EXERCISE: Omit every picture and return the rest of the data unaltered.

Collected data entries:
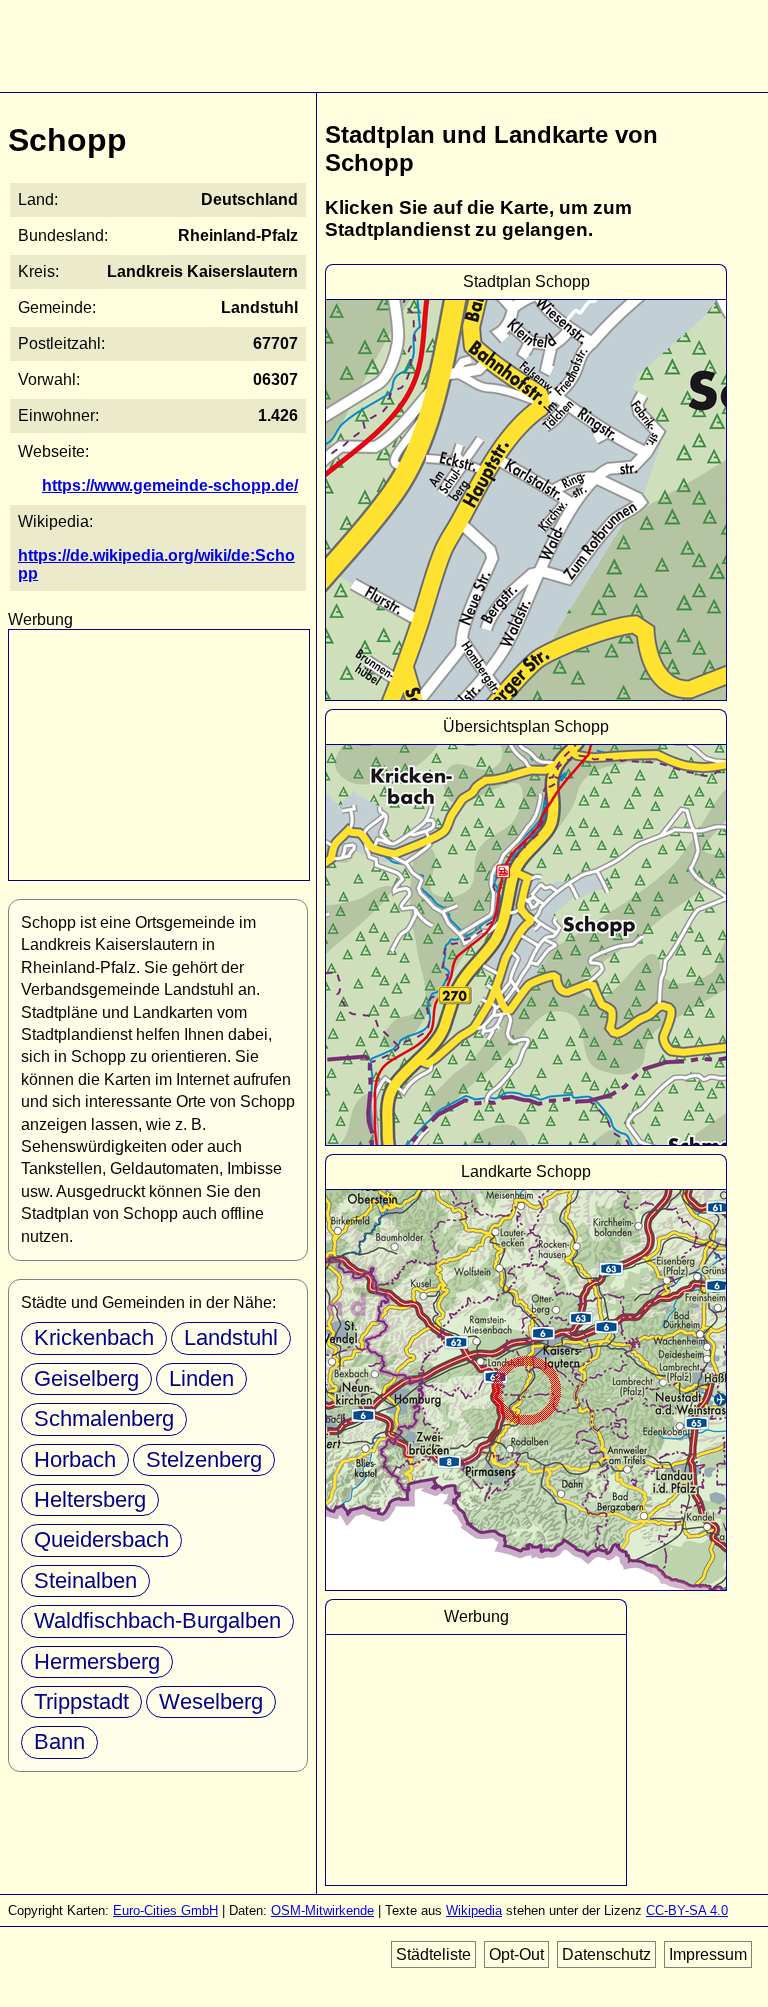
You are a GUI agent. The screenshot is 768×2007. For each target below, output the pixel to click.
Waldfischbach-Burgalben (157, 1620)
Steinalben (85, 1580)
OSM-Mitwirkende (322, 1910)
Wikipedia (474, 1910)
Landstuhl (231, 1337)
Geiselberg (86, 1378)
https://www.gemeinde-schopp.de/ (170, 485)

ANSWER:
You are a GUI agent. The screenshot is 768×2007. For each target below, output the pixel to click.
Waldfischbach-Burgalben (157, 1620)
Steinalben (85, 1580)
OSM-Mitwirkende (322, 1910)
Wikipedia (474, 1910)
Landstuhl (231, 1337)
Geiselberg (86, 1378)
https://www.gemeinde-schopp.de/ (170, 485)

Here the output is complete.